Of course as soon as the series was over the excuses began. Goalposts. Back luck. Bad bounces. You name it. History has shown you don’t win Stanley Cups with star power only. You have to assemble a TEAM. Look no further than the Blue Jackets to find a team that plays together and sticks to its system. We have been chronicling the Leafs problems since last fall. In Toronto, they just can’t face up to it. The team is not that good! They put players on pedestals before they have accomplished anything. They are 0-and-4 over the past three seasons in games to win a series. At what point do you come to the conclusion it’s not working?
The biggest single mistake the organization made was letting Lou Lamoriello get away to Long Island where he has made the playoffs in both seasons with the Islanders. How you could choose a neophyte junior hockey GM over a Hall of Fame legend is incomprehensible. The Leafs have been in a freefall ever since. Dubas should have dealt Nylander for a defenseman when he was holding out. Signing John Tavaras was totally unnecessary. Lou was happy to let him walk. What does that tell you? Boy Wonder then signed Mitch Marner to a lavish contract more than one year before he was set to become a restricted free agent. Marner has a cap hit of $10,893,000 for another five years. He was goalless vs. the Blue Jackets.What did we say about paying players who haven’t proven anything? Last summer, Columbus said goodbye to Sergey Bobrovsky and Matt Duchene and what would have been $19 million in salary commitments. That worked out OK, didn’t it? The Leafs, meantime, blamed Nazem Kadri for back-to-back playoff losses to the Bruins and ran him out of town. There always has to be a scapegoat in Toronto. That trade would prove to be another massive blunder.
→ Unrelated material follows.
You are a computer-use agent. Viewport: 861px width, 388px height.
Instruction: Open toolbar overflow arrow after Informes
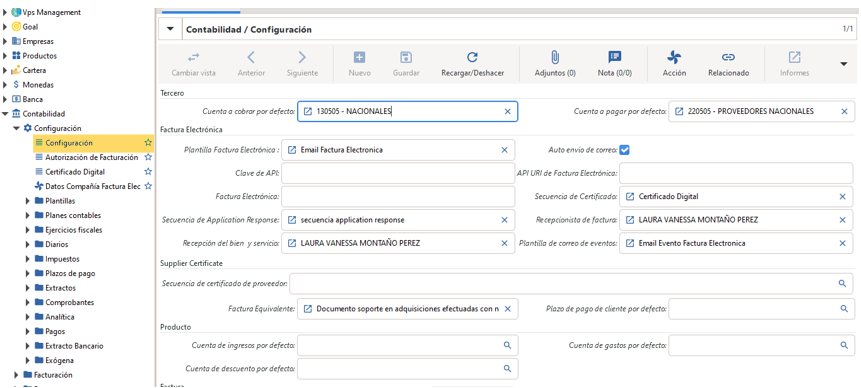844,64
Leaf fans retreated with the hope the team would somehow remarkably win the NHL Draft Lottery. That didn’t happen and the Leafs will now surrender the 13th overall pick to Carolina as payback for taking Patrick Marleau off their hands last summer in a salary dump, part of their own self-inflicted cap management. As it turns out, the Hurricanes basically purchased the Leafs first round pick for $3.8 million dollars. Marleau’s cap hit was $6.25 million, which the Canes had to fit into their salary cap, but the amount owing for the final year of his contract was $3.8 million. Watch the Canes draft Russian goalie Yaroslav Askarov with the pick and end up with a franchise goalie for the next ten years. Shades of the Leafs ill-fated trade with the Bruins for goalie Andrew Raycroft in exchange for a 19-year old Tuuku Rask. History just keeps repeating itself when it comes to the Leafs. An odd footnote to that deal – it was made by Jeff Gorton, who at the time, was serving as the Bruins interim GM. Gorton is now General Manager of the Rangers and overseeing the Rangers positive-looking rebuild.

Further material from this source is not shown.